Un jeune sur cinq souffre d’une surcharge pondérale. Mais un garçon sur quatre seulement est préoccupé par son poids contre près d’une fille sur deux.
Le contexte
Le problème de surcharge pondérale chez l’enfant et chez l’adolescent croît de manière alarmante. Ces dernières années, tant les études épidémiologiques que cliniques ont montré que l’incidence de l’obésité a doublé, voire triplé pour rejoindre des taux similaires aux taux nord-américains avoisinant 10 à 15% des jeunes.

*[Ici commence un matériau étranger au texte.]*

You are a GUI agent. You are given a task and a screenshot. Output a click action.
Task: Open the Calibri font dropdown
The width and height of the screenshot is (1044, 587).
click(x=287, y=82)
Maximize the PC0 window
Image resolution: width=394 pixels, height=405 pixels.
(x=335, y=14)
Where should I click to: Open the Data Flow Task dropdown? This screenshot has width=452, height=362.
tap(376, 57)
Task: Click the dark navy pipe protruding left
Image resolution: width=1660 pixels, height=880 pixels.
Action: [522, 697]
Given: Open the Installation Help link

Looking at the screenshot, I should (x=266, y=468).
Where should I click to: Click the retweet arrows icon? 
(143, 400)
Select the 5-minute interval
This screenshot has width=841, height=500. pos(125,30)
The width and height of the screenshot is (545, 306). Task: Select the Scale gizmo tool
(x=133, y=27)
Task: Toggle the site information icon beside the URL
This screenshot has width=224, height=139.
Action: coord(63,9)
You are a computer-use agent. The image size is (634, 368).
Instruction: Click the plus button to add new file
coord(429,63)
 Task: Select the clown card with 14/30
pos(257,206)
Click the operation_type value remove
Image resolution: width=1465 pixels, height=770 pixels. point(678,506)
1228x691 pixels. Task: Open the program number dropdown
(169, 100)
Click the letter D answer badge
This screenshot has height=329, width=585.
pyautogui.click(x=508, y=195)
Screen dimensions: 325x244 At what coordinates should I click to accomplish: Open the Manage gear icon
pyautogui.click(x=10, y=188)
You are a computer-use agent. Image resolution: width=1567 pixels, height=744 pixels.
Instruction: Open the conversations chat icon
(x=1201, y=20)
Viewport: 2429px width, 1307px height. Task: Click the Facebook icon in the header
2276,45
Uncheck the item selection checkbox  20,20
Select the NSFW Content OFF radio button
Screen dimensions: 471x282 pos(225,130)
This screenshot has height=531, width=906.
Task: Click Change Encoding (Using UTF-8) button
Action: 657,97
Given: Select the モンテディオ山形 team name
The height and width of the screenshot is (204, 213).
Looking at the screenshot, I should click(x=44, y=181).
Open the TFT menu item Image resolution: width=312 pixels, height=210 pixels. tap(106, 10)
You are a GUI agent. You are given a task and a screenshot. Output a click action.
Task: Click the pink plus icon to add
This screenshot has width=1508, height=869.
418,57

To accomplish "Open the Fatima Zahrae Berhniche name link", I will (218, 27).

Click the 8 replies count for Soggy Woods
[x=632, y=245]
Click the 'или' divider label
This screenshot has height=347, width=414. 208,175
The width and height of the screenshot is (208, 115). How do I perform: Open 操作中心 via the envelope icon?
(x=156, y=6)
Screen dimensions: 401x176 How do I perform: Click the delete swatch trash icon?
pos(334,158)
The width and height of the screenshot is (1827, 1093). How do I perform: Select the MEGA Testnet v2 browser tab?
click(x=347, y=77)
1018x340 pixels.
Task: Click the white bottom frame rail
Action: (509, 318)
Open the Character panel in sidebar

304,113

Ce phénomène inquiétant semble toucher maintenant toutes les catégories sociales sans distinction. Le tiers monde n’est pas épargné non plus. En Communauté française, les données produites par l’ULB-PROMES, l’Observatoire de la santé du Hainaut, l’Observatoire de la santé du Luxembourg et l’Enquête nationale de santé confirment les tendances internationales.
Ces études pointent entre autres les comportements et les modes de vie des jeunes en lien avec l’alimentation:
– 1 jeune sur 3 ne consomme pas de fruits chaque jour;
– 4 jeunes sur 10 ne consomment pas de légumes chaque jour;
– 1 jeune sur 10 consomme des frites tous les jours;
– 6 jeunes sur 10 consomment des chips, des sodas et des friandises tous les jours.
Ce n’est pas mieux au niveau des loisirs, avec près de 3 garçons (2 filles) sur 10 qui passent quotidiennement au moins 4 heures devant la télévision, une console de jeu ou des vidéos chaque jour.
Enfin, près de 2 jeunes sur 10 ne pratiquent aucune activité sportive en dehors de l’école.
Les facteurs de risque ont été bien établis: sédentarité, alimentation trop riche en graisses et en sucres, pauvre en fibres, modification des modes de vie (repas pris à l’extérieur, grignotage, etc.) et rythmes de vie peu en accord avec la promotion de la santé.
C’est l’ensemble de ces indicateurs qui a servi pour déterminer le contenu de la campagne. La nécessité de les rassembler dans un cadre commun est clairement apparue aux experts du comité d’accompagnement. Le concept de rythme de vie a dès lors été choisi comme le plus pertinent pour aborder cette problématique tout en évitant de stigmatiser les enfants obèses.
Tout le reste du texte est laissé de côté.